_Document passage_
Ciara Metcalfe

Personal information
- Full name: Ciara Johanna Metcalfe
- Born: 29 September 1979 (age 46) Dublin, Ireland
- Batting: Left-handed
- Bowling: Right-arm leg break
- Role: Bowler

International information
- National side: Ireland (1999–2018);
- Only Test (cap 6): 30 July 2000 v Pakistan
- ODI debut (cap 41): 19 July 1999 v Denmark
- Last ODI: 19 February 2017 v South Africa
- T20I debut (cap 16): 6 August 2009 v Netherlands
- Last T20I: 17 November 2018 v New Zealand

Domestic team information
- 2015–2017: Dragons
- 2018: Northamptonshire

Career statistics
| Competition | WTest | WODI | WT20I | WLA |
| Matches | 1 | 53 | 25 | 80 |
| Runs scored | – | 127 | 11 | 237 |
| Batting average | – | 3.96 | 11.00 | 5.26 |
| 100s/50s | – | 0/0 | 0/0 | 0/0 |
| Top score | – | 16 | 7 | 19 |
| Balls bowled | 120 | 2,381 | 483 | 3,561 |
| Wickets | 4 | 60 | 23 | 94 |
| Bowling average | 10.50 | 27.00 | 20.60 | 23.55 |
| 5 wickets in innings | 0 | 1 | 0 | 1 |
| 10 wickets in match | 0 | 0 | 0 | 0 |
| Best bowling | 4/26 | 5/18 | 4/15 | 5/18 |
| Catches/stumpings | 0/– | 11/– | 1/– | 5/– |
- Source: CricketArchive, 20 June 2021

= Ciara Metcalfe =

Irish cricketer (born 1979)

Ciara Johanna Metcalfe (born 29 September 1979) is an Irish former cricketer who played as a right-arm leg break bowler. She appeared in 1 Test match, 53 One Day Internationals and 25 Twenty20 Internationals for Ireland between 1999 and 2018, playing her final match during the 2018 ICC Women's World Twenty20 tournament. She also played in the Women's Super Series for Dragons, and spent one season playing for Northamptonshire in 2018.

_Information provided_
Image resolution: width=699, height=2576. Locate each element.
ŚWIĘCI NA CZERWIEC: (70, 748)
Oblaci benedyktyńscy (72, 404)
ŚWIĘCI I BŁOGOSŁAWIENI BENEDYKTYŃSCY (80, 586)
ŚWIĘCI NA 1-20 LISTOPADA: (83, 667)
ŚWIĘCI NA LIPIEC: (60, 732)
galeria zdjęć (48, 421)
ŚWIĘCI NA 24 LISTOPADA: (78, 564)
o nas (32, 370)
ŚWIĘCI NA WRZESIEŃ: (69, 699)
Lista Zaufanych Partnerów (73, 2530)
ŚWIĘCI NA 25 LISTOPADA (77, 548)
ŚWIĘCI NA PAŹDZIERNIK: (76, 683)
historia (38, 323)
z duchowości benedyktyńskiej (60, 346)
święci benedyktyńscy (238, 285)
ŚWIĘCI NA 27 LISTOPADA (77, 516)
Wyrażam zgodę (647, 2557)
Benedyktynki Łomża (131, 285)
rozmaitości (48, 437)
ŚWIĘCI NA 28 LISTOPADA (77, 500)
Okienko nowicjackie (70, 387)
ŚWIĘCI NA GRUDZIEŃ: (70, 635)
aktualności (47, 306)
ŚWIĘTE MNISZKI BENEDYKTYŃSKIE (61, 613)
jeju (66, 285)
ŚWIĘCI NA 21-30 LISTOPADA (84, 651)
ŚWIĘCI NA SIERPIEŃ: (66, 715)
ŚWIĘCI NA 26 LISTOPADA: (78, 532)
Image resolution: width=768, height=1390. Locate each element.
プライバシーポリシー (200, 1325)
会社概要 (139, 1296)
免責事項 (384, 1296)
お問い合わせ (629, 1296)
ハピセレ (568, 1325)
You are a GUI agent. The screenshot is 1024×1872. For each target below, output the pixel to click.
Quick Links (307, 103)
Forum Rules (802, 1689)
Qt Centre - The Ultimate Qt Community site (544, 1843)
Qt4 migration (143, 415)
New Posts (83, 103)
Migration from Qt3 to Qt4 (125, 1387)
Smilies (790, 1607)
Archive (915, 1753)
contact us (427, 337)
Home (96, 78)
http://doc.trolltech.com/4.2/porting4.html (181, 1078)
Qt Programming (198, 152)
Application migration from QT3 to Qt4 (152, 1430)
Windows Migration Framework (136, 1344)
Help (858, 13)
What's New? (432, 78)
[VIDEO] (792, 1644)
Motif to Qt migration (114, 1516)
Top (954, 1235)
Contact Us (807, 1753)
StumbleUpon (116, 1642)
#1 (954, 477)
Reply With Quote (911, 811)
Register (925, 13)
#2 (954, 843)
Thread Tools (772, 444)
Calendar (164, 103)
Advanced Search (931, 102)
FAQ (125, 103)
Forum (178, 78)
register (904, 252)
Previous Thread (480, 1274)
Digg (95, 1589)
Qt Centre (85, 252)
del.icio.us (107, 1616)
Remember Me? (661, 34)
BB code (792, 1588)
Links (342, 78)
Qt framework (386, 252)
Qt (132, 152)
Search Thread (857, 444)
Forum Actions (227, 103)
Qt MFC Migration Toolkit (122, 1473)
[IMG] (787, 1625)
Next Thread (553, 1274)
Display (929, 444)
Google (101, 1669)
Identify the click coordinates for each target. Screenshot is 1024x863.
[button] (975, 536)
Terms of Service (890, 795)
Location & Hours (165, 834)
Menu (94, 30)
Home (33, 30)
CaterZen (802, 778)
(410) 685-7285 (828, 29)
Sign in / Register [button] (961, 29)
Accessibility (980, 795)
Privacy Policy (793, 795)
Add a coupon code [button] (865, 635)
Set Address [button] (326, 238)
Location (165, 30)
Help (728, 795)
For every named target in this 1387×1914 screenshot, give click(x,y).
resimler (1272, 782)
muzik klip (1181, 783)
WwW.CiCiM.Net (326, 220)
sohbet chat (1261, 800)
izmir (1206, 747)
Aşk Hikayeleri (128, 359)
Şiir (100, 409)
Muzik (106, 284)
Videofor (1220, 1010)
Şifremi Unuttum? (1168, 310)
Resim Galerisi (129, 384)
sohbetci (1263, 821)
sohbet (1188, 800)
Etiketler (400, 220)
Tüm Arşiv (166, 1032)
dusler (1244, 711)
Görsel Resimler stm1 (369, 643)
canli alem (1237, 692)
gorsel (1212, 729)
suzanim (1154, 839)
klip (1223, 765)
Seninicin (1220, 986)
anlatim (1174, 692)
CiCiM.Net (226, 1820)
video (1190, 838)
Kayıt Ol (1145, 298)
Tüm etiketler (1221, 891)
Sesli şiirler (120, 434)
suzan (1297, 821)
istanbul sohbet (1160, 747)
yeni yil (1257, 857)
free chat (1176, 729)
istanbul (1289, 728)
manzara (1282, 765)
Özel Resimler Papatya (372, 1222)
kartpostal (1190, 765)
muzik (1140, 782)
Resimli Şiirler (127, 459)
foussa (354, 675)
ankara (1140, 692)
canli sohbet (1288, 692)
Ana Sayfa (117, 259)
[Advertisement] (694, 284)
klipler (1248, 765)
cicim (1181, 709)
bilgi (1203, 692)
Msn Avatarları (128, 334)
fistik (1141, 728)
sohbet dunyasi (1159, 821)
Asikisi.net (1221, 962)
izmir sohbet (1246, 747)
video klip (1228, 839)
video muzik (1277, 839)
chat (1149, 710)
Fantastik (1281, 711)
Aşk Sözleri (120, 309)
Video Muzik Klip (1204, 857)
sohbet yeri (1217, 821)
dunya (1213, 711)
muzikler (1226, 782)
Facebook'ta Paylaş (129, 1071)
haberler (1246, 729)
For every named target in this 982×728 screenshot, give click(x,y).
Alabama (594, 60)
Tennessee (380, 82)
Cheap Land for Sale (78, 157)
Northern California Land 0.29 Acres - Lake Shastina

_Requirement 1_
Can you write out the part of the Ciara Metcalfe profile between "Ciara Johanna Metcalfe (born" and "Northamptonshire in 2018.", inclusive?
_Requirement 2_
Would you continue the Ciara Metcalfe profile from the point where it stops?

_Exercise answer 1_
Ciara Johanna Metcalfe (born 29 September 1979) is an Irish former cricketer who played as a right-arm leg break bowler. She appeared in 1 Test match, 53 One Day Internationals and 25 Twenty20 Internationals for Ireland between 1999 and 2018, playing her final match during the 2018 ICC Women's World Twenty20 tournament. She also played in the Women's Super Series for Dragons, and spent one season playing for Northamptonshire in 2018.

_Exercise answer 2_
==Career==
Metcalfe was born in Dublin, and has played club cricket for Malahide and Pembroke. Her debut for Ireland came in June 1999, against an England A team, and her One Day International (ODI) debut came the following month, at the age of 19, when she played three matches at the 1999 European Championship in Denmark. In July 2000, Metcalfe was selected in Ireland's squad for its inaugural (and, so far, only) Test match, against Pakistan. In Pakistan's first innings, she took 4/26 from twelve overs to help bowl the team out for 53. Several months later, Metcalfe was selected in the squad for the 2000 World Cup in New Zealand, although she would only play two matches at the tournament (against Sri Lanka and England).

One of Ireland's best spinners, Metcalfe was a regular in the national team throughout the remainder of the 2000s, although she did not gain selection for the 2005 World Cup in South Africa. In an ODI against the Netherlands at the 2007 European Championship, she took her only five-wicket haul at that level, 5/18 from 8.3 overs. Her performance set a new record for the best ODI bowling figures by an Irishwoman (beating Susan Bray's 5/27 against Denmark in 1990), although it has since been surpassed. The following year, at the 2008 World Cup Qualifier, Metcalfe took eight wickets at an average of 14.25, behind only Isobel Joyce for Ireland.

Metcalfe announced her retirement from international cricket in 2011, concluding her ODI career with figures of 4/27 against Sri Lanka. In 42 ODIs, she took 50 wickets at an average of 25.08, placing her behind only Isobel Joyce and Barbara McDonald in terms of wickets taken for Ireland. In 2015, however, Metcalfe announced that she would again be available for the national team. Her international appearances since her return have all been at Twenty20 International level, and have included a series against Australia and matches at the 2015 World Twenty20 Qualifier.

In June 2018, she was named in Ireland's squad for the 2018 ICC Women's World Twenty20 Qualifier tournament. During the tournament match against Uganda, she took her 100th wicket for Ireland. In October 2018, she was named in Ireland's squad for the 2018 ICC Women's World Twenty20. She announced that she would retire from international cricket at the end of the tournament.